Step 5: Mel Filter Bank

The power spectrum of the samples is then obtained by following the FFT transformation step. During this process, the harmonics commonly utilized to enhance the original signal are removed. To minimize the amount of computation required, a Mel-scale triangular filter bank has been developed. This type of filter bank simulates the sound perception of a human ear by being more discriminative and less discriminative at lower frequencies.

A filter bank composed of M filters is similar to that of critical bands. Each of the 40 triangular filters in the bank is composed of a response at the centre frequency of 1, and its response decreases linearly as it reaches zero. Figure 2 shows the Mel-scale filter bank.

Fig. 2
figure 2

Mel-scale filter bank

The filter response \(H_{m}(k)\) of the mth filter in the Mel-scale filter bank is shown in Eq. (5):

$$\begin{aligned} H_{m}(k)={\left\{ \begin{array}{ll}0 &{} k< f(m-1)\\ \frac{k-f(m-1)}{f(m)-f(m-1)} &{} f(m-1) \le k< f(m) \\ 1 &{} k=f(m)\\ \frac{f(m+1)-k}{f(m+1)-f(m)} &{} f(m)< k\le f(m+1)\\ 0 &{} k > f(m+1)\end{array}\right. }. \end{aligned}$$

The log energy of each filter output is calculated. The outcome of log energies is defined in Eq. (6):

$$\begin{aligned} s(m)=\ln (\sum _{k=0}^{N-1}\left| X_{a}(k) \right| ^{2}H_{m}(k)), \end{aligned}$$

where \(0\le m\le M\). M is the number of filters in the Mel-scale filter bank.

Step 6: Discrete Cosine Transform (DCT)

The filter bank coefficients computed in the previous step are highly correlated and can cause problems in a model learning method. Therefore, a discrete cosine transform (DCT) is applied to decorrelate the filter bank coefficients and produce a more compressed representation for the filter bank. The DCT is a variant of the Fourier transform (FT). The advantage of the DCT is that the results are the actual numbers with no imaginary parts. As mentioned above, 40 triangles are used in our experiments. In practice, only the first 12–20 points are collected and further compress the data. This step can convert the log Mel spectrum to the time series using the DCT. The outcome of the transformation is called the MFCC.

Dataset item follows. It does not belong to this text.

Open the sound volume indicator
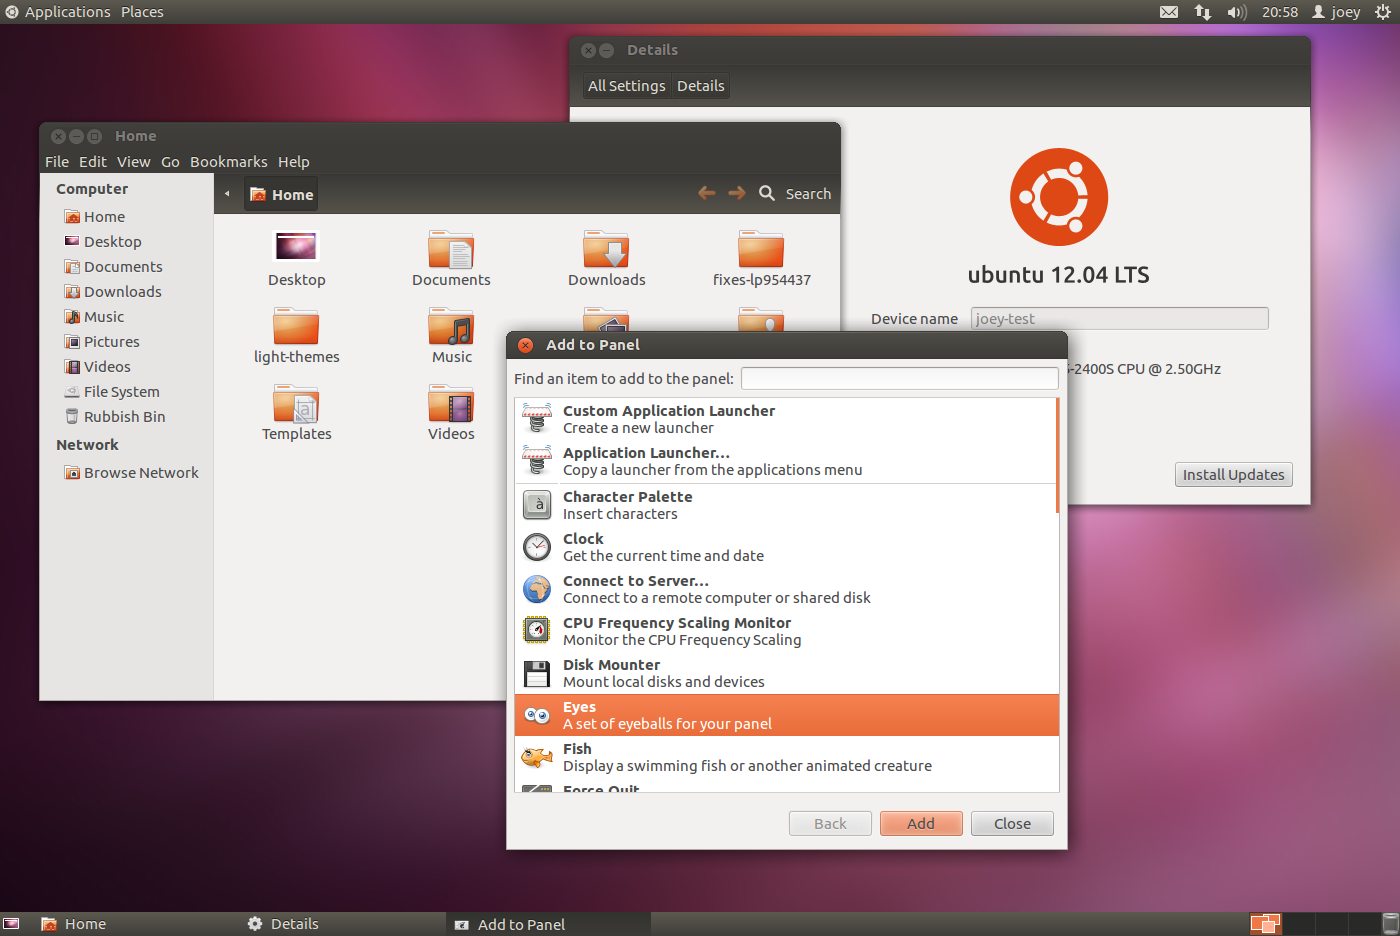The width and height of the screenshot is (1400, 936). 1237,12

Finally, the DCT is applied to filter the bank energies to decorrelate the energies and the MFCC C(n) is defined below in Eq. (7):

$$\begin{aligned} C(n)=\sum _{m=0}^{N-1}s(m)\cos (\frac{\pi n(m-0.5)}{M}), \end{aligned}$$

where \(n=1,2,...,L\) with L represents the desired number of MFCCs. M is the number of filters.

2.3 Convolutional neural networks (CNNs)

In this section, a structure of a deep learning model is presented. This model can extract deep hidden features from a frequency domain and uses the calculated MFCC features for efficient sleep stage classification. A CNN combined with an LSTM layer is used. A CNN is a neural network that aims to process data with a grid-like structure [31]. The advantages of using a CNN are the features of parameter sharing, equivariant representations, and sparse interactions. Generally, a CNN model contains one input layer, multiple middle hidden layers, and an output layer. The multiple middle hidden layers are usually made by multiple convolutional layers, multiple pooling layers, a fully connected layer, and a softmax function. Normally any convolutional layer can play an essential role in the whole model. The learnable kernels in a convolutional layer can compute the feature maps and produce a new two-dimensional (2D) map.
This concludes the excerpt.